We spent our first weekend attempting to use Sydney’s transportation system and effectively did use it to give ourselves a 2 hour tour of the entire city every time we decided to go somewhere 15 minutes away. On the second day we all made our first appearance at Bondi Beach where we all had a great time throwing our bodies into the waves, people watching and soaking up about 10 times more sun than we needed to.
The next day a small group of us decided to go downtown for the day to check out the Sydney Festival that was going on for a couple weeks. We ended up running into a street performer, and since we had absolutely nothing to accomplish that day we decided to stop and see if he could entertain us. It wasn’t long into his performance that he pointed at me and my friend Dave Shrigley, along with a couple other innocent bystanders, and instructed us to stand in the middle of circle and join his show. Minutes before this he was standing on the handle bars of a bicycle juggled knives, flaming torches and chainsaws. Against our better judgment we followed instructions from a strange man on the street that neither of us had ever met. The performer told us to lay down on the cement in a line and proceeded to tell the audience what kinds of acrobatics he was going to perform on his bicycle while juggling sharp objects around us. Dave and I gave each other a firm handshake and a goodbye while laying on the cement circled by a crowd of close to 200 people.
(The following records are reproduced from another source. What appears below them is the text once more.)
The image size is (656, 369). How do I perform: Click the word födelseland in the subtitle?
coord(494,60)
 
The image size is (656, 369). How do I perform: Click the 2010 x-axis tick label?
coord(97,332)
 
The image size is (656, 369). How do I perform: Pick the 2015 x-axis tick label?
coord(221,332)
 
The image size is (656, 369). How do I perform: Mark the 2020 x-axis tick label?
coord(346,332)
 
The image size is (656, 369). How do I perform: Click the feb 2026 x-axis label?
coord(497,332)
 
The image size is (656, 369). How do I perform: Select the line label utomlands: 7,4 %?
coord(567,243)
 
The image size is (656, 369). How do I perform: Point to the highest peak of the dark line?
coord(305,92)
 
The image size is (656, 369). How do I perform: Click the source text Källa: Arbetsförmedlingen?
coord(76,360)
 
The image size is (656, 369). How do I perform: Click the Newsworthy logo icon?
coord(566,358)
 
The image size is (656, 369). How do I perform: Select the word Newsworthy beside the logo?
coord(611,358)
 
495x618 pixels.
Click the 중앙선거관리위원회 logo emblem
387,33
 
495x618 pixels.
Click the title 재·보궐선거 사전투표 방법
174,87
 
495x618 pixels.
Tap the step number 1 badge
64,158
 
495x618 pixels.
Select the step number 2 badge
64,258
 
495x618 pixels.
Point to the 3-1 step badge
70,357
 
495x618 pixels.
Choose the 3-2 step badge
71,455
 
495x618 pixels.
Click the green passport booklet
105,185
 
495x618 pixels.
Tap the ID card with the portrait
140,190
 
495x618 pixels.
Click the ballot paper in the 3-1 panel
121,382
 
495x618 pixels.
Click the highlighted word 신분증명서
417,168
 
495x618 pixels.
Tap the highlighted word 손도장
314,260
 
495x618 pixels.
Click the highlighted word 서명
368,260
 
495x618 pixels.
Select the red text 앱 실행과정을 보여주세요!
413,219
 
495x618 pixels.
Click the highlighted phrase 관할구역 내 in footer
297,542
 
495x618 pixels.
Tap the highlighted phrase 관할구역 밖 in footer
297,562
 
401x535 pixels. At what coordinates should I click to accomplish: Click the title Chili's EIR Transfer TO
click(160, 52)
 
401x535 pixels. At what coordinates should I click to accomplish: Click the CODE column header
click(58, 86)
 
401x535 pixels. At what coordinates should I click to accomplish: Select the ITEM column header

After about half an hour and us laying there while the performer rambling on building anticipation, he asked the crowd to make some noise. About 100 kids under the age of 8 began cheering and clapping. He then instructed the adults to do the same and received little more than the sound of a few crickets. The performer took one look at the crowd and said, “I’m done. The shows over.” Then he sat down and had a cigarette as the bewildered crowd just stood there assuming this was part of the act. “Shows over”, he repeated. The crowd walked away and wondered why they had just wasted the last 45 minutes of their lives. We personally thought it was hilarious that a 40 year old street performer just quit on a crowd of 200 people to pout and smoke a cigarette. We were still in one piece so it was probably for the better anyway.